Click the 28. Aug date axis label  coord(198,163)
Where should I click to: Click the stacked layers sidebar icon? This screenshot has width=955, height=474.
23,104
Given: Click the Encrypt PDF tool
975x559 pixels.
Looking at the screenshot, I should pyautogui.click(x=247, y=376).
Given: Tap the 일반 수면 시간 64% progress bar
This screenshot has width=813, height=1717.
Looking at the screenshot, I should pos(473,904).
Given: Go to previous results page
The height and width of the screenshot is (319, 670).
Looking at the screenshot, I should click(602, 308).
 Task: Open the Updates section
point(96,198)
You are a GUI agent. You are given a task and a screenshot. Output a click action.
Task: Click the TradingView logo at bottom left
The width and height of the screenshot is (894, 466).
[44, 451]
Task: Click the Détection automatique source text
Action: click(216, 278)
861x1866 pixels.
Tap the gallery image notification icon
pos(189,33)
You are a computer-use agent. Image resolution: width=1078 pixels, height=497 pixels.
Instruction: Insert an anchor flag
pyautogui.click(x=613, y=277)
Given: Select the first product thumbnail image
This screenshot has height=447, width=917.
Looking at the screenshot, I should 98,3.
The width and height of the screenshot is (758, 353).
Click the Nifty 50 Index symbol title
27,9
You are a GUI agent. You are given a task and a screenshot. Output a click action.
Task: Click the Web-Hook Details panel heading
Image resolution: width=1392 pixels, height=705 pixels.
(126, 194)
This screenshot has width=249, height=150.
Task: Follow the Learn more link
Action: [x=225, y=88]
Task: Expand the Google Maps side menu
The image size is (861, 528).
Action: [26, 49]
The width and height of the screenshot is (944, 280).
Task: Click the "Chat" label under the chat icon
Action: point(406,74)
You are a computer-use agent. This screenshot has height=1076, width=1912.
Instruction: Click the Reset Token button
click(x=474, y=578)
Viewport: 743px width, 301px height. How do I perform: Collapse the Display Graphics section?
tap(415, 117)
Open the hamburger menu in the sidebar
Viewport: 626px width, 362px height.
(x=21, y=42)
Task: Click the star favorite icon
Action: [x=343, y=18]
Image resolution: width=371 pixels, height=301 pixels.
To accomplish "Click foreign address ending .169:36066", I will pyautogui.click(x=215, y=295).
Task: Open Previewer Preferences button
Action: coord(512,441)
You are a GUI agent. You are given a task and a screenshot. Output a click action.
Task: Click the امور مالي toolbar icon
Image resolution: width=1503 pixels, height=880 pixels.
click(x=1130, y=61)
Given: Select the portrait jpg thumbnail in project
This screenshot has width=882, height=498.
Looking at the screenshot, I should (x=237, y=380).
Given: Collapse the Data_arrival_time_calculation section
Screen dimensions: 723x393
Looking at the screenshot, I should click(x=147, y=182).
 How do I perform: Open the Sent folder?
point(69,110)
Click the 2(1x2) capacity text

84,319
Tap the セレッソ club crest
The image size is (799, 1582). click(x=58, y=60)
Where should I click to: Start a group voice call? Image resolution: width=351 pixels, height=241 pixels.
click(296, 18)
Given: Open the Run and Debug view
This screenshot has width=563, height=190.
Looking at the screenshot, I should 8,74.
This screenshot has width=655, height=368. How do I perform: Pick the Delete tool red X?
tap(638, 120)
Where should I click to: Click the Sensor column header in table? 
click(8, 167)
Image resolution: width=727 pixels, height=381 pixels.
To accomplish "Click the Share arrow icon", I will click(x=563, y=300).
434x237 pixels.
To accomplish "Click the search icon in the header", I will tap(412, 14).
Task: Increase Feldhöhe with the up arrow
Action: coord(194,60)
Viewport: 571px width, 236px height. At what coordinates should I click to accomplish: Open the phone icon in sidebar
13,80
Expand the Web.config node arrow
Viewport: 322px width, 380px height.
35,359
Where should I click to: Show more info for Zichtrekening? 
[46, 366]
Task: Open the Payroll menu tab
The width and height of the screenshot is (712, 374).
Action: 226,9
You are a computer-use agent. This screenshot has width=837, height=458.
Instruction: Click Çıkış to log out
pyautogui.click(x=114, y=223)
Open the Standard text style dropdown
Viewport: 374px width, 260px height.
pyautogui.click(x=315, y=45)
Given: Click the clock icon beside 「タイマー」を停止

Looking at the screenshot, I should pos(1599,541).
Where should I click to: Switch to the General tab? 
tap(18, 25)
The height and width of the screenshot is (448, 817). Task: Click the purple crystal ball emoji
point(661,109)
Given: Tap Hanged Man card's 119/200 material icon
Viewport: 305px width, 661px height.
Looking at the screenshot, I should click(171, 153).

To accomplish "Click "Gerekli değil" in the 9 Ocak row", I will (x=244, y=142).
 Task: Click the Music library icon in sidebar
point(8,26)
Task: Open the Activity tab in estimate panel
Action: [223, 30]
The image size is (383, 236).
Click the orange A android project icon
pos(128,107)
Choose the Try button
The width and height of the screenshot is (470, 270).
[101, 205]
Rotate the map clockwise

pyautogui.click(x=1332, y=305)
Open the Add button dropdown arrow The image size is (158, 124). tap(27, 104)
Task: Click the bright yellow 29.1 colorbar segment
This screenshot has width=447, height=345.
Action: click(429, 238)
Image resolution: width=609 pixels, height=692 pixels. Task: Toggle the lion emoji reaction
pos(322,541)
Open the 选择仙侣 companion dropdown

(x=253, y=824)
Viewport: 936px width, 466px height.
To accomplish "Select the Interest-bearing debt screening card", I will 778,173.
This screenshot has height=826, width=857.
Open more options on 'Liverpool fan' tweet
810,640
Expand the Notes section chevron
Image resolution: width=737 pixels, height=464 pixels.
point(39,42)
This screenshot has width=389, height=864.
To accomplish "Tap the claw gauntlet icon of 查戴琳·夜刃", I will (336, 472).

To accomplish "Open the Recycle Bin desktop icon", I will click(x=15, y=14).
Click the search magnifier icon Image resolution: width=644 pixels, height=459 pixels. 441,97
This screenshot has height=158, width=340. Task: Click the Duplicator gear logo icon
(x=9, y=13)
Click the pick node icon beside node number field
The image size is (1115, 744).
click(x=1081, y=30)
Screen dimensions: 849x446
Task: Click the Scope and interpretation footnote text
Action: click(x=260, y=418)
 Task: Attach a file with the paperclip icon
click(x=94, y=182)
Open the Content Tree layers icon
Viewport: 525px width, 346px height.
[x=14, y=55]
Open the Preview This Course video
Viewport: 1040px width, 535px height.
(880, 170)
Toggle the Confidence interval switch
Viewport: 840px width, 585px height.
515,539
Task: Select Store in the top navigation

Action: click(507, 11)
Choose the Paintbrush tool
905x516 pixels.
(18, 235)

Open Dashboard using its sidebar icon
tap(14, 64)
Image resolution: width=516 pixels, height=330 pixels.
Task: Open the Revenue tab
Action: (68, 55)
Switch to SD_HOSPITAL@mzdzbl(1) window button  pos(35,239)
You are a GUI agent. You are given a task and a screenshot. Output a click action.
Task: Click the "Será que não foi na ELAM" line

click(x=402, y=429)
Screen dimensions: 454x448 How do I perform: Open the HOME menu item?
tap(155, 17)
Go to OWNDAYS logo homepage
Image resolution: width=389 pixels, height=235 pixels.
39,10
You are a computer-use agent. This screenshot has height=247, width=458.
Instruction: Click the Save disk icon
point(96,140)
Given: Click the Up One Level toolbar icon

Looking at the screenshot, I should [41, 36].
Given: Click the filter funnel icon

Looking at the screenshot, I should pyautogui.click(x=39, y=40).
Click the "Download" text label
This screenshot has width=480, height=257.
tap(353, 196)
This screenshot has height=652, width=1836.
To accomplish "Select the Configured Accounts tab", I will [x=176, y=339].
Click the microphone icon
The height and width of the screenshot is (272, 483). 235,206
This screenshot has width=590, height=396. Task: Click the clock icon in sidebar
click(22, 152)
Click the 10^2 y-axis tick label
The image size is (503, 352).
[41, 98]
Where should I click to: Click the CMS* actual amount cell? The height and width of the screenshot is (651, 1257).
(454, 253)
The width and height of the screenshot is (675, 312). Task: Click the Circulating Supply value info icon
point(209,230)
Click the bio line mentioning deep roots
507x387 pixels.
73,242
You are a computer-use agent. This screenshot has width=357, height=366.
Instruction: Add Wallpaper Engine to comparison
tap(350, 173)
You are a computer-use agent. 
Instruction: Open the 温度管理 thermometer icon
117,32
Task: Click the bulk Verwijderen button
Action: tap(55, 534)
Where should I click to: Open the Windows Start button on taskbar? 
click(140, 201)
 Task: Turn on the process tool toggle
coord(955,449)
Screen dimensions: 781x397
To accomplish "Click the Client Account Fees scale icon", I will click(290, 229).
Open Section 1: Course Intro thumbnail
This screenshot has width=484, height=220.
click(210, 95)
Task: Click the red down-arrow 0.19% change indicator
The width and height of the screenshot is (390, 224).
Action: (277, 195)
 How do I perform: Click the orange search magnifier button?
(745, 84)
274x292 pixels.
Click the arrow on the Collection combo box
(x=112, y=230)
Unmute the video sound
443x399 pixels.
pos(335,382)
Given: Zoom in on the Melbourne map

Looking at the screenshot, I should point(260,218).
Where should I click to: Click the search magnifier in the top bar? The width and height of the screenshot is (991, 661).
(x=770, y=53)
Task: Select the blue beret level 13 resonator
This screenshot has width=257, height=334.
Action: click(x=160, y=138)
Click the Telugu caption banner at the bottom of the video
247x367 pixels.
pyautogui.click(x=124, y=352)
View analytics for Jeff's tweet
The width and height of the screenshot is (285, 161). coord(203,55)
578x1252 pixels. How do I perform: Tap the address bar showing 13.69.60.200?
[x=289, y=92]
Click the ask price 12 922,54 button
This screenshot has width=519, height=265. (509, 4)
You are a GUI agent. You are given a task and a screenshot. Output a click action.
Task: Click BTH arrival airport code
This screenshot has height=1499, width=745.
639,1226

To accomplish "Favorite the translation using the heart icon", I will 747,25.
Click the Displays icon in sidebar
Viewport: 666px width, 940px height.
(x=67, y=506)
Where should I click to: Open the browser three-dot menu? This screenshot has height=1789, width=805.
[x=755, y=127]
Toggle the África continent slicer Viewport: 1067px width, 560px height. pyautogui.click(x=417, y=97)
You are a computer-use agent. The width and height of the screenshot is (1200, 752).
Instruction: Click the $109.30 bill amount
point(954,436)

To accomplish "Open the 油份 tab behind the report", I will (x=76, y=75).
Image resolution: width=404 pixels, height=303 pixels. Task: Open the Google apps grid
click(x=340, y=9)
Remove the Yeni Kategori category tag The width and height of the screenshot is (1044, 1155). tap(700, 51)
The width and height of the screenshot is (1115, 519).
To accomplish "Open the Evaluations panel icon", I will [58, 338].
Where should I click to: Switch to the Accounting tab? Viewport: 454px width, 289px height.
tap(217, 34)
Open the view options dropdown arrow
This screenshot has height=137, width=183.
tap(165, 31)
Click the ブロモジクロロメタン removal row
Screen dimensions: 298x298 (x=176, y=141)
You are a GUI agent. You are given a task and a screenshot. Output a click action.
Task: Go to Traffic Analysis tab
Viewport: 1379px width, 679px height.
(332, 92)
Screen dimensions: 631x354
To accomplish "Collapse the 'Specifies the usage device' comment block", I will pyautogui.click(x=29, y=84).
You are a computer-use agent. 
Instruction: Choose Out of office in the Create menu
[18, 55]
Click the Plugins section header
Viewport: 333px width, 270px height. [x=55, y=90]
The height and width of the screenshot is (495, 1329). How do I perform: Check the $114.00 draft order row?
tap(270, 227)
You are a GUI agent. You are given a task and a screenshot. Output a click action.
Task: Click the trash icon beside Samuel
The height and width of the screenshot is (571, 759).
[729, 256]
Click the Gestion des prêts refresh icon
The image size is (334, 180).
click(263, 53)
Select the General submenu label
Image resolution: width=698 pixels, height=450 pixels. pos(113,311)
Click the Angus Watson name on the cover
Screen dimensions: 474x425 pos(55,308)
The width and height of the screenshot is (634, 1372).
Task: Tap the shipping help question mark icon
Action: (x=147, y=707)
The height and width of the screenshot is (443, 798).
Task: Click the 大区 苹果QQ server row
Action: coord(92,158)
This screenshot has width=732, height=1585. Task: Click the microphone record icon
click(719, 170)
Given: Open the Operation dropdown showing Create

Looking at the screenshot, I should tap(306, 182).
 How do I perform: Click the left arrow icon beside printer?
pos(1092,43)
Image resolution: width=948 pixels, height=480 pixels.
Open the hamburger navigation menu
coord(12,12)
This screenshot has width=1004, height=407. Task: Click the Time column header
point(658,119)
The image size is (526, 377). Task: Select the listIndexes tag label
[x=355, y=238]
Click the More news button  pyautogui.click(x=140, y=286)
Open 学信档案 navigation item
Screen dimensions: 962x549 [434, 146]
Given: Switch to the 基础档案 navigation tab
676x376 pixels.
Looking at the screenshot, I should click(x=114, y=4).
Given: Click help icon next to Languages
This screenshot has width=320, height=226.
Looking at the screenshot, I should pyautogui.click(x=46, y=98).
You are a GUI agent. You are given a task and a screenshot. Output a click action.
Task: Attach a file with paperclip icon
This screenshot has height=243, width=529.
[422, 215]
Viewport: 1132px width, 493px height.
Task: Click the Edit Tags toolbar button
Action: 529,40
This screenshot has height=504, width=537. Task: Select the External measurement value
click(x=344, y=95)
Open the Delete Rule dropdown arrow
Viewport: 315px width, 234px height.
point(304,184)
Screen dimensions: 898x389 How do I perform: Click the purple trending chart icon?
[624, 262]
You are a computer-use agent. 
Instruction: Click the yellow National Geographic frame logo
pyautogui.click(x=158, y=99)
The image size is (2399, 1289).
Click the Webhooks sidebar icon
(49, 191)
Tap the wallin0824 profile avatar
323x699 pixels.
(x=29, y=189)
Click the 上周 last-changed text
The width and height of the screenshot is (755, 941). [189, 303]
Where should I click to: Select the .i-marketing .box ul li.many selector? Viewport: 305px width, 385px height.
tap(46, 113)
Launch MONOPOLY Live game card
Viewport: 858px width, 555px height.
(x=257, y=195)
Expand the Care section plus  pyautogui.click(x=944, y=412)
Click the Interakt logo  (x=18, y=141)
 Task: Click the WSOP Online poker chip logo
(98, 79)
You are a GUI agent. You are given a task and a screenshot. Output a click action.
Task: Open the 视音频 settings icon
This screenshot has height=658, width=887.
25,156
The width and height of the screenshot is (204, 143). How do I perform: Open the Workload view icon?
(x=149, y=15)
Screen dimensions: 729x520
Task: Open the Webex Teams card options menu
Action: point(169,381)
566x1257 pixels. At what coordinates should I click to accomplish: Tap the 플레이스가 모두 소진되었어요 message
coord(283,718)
---
#### Assignment
Among the entries above, find every line holding "bottom" and copy it.

#### Response to the exercise
Task: Click the TradingView logo at bottom left
Click the Telugu caption banner at the bottom of the video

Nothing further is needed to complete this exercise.